_WHAT THE TASK ASKS_. Your answer must be the exact lines below, starting with the line with "Where should I" and going on through the line with "You are a computer-use agent.", both included, with no pictures.

_DATASET EXTRACT_.
━━━━━━━━

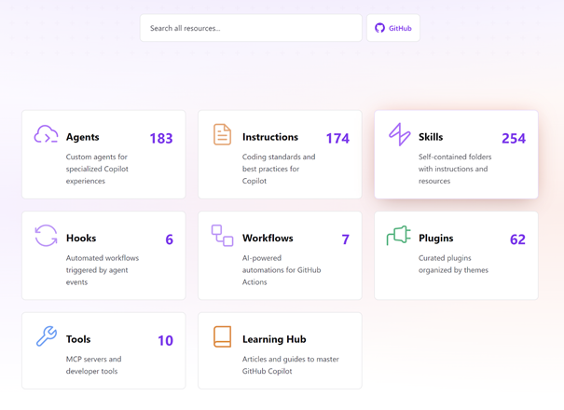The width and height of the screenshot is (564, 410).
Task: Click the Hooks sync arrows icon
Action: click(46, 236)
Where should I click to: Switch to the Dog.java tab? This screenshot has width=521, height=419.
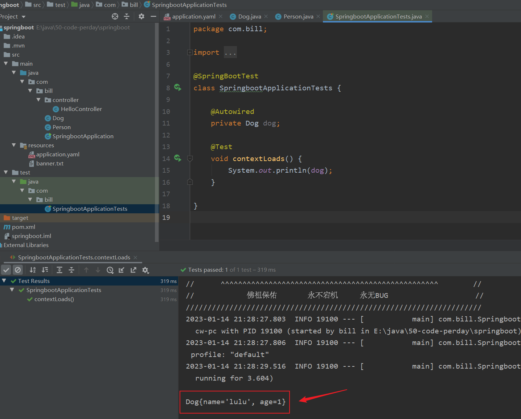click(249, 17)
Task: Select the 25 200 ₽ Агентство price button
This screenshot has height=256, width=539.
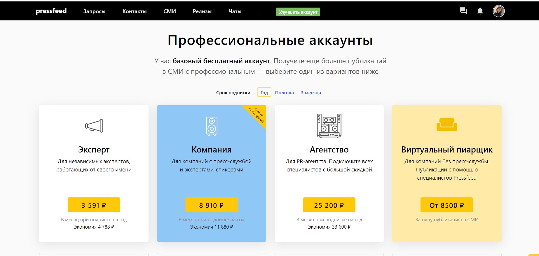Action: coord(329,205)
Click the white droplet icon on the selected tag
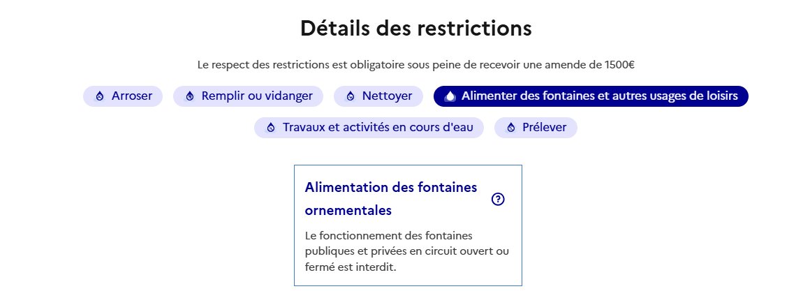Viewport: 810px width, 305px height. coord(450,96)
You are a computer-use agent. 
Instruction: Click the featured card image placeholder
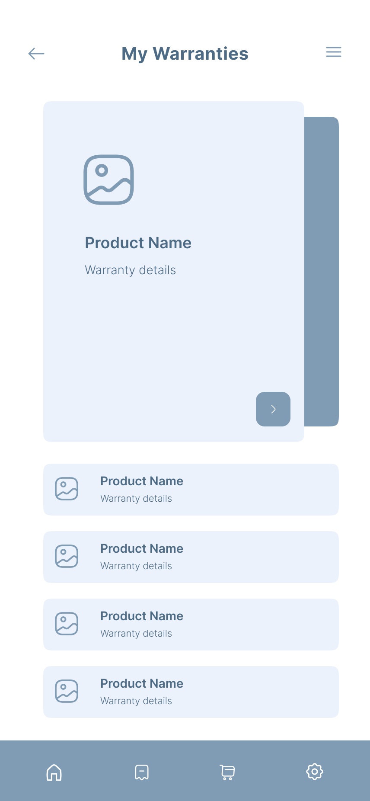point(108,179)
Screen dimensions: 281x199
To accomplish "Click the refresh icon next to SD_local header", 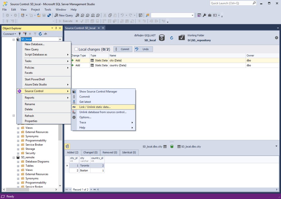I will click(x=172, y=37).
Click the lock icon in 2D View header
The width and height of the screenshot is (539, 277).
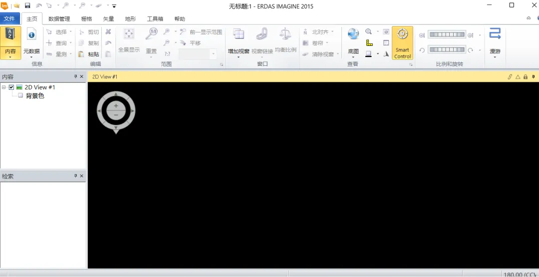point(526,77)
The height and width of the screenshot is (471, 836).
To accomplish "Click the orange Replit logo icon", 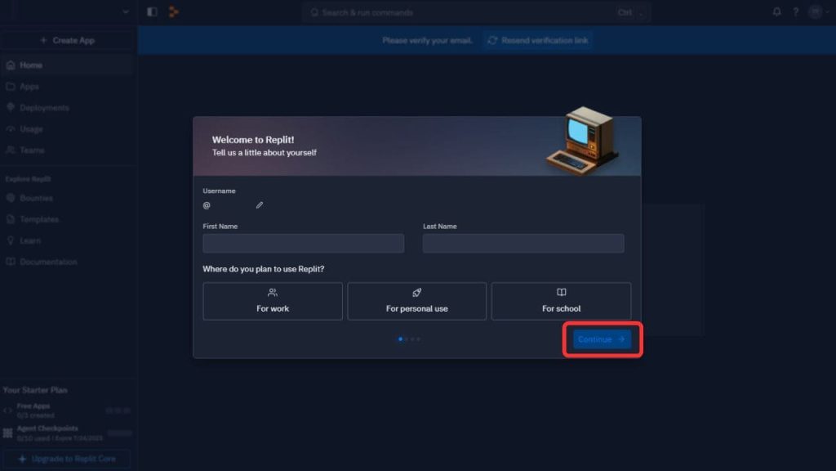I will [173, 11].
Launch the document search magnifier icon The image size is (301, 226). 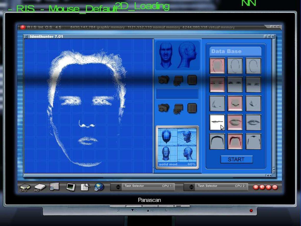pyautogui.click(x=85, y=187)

━━━━━━━━

_RESPONSE FOR THIS EXERCISE_.
Where should I click to: Switch to the Dog.java tab? This screenshot has width=521, height=419.
click(249, 17)
Task: Select the 25 200 ₽ Агентство price button
This screenshot has height=256, width=539.
Action: coord(329,205)
Click the white droplet icon on the selected tag
Viewport: 810px width, 305px height. coord(450,96)
You are a computer-use agent. 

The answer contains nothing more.